BotWは行動のアイディアを実現できる世界を創り上げ、TotKは製造のアイディアを実現できる世界を創り上げた。
ブレスオブザワイルドの続編となる作品で基本システムは踏襲しながらも、物理演算によるアイテムビルドやオブジェクト時間巻き戻しなど意欲的なアイディアを盛り込んでいる作品。
ボリュームが巨大なのにシステムがしっかりしており、全体的なクオリティが非常に高い。
コンテンツ量はSkyrimを思わせる密度で手軽な攻略が楽しめる洞窟が無数にあり、町に足を踏み入れるとクエストがわんさか飛び込んでくる。
物理演算が荒ぶらないウルトラハンドや、数値だけでなくアクションに影響する射程や特性まで変化するアイテム合成のスクラビルド、あらゆるオブジェクトの移動を戻せるモドレコが凄いのは当然すぎるのだが、天井を貫通して上に移動するトーレルーフも実は革新的である。
最初は「なにこの謎解きのために、取って付けたような能力」と思っていたが、一度降りてしまったら足場がないと戻れない問題を解決し、謎解きだけでなく、リレミト操作や、単純な壁登り時間節約など幅広い活用法ができる冴えたやりかただった。
おそらく今頃SkyrimでトーレルーフModが開発中だろう。
ただ、メニューの大量のアイテムから目的物を探すのが微妙に面倒だったり、戦闘やアクションで仲間がカメラやボタン操作を邪魔するくせに必要なときに話しかけようとしても捕まらないかったり、広い空間にカメラを向けるとちょっとFPSが落ちたりと、完全無欠なわけではない。
今回はビルド要素強めだし上の弱点面もあって、BotWのときよりModが欲しいなあという思いを強く感じた。
あとは単純にカメラが自分に合わなくて最初酔っていた。
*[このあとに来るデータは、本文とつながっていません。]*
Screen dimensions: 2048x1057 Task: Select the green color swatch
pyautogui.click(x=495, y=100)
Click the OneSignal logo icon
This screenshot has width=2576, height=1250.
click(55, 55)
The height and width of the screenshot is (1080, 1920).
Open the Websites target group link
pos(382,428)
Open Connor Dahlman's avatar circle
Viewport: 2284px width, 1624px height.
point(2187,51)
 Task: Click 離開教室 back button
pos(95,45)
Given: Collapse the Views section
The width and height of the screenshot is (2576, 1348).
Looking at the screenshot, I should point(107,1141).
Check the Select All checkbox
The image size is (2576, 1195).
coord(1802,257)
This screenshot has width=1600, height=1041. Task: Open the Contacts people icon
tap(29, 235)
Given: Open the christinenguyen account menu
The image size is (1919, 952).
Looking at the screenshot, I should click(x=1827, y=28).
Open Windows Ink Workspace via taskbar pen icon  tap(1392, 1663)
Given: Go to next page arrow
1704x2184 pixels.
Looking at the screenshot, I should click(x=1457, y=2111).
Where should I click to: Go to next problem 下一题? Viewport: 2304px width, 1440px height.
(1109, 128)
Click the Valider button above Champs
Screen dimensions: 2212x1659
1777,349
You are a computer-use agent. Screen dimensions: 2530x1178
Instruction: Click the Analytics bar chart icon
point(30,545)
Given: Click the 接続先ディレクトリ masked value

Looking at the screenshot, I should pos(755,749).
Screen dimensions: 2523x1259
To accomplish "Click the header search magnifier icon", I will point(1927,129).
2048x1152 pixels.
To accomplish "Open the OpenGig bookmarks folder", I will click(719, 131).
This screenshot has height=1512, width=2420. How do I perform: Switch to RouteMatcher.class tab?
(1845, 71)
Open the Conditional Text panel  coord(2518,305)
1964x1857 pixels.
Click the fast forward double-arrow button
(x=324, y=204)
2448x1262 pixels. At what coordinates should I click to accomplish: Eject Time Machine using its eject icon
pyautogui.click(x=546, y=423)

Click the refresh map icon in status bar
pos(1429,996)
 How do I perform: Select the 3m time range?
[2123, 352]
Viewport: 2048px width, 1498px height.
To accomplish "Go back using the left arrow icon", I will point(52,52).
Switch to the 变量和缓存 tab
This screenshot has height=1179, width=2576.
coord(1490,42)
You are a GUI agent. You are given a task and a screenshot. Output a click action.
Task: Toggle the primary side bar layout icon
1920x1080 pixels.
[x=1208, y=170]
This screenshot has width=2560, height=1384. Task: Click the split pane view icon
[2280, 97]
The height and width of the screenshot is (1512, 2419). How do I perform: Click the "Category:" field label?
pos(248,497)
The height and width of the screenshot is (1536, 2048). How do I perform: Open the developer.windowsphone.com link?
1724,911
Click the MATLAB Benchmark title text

モンハンに慣れてるので最速設定よりさらに早くカメラを回したい。
またそういう作品じゃないという一言で片付くのだが、無限に瞬間回復アイテムが持ち込めたり、そもそも後半はハートが過剰になったりするので自分で縛らないと戦闘はヌルイ。
以下ネタバレ。
ストーリーも王道ゆえに予想通りだった前作からタイムトラベルものという複雑さを持つものになり、物語構造として面白いものになっている。
最後にご都合主義で、ゼルダは人に戻りリンクはラウルの左腕を失って「デフォルト状態に復帰」をさせたのは、シリーズ次作が作れるようにという制作側の都合を感じたが。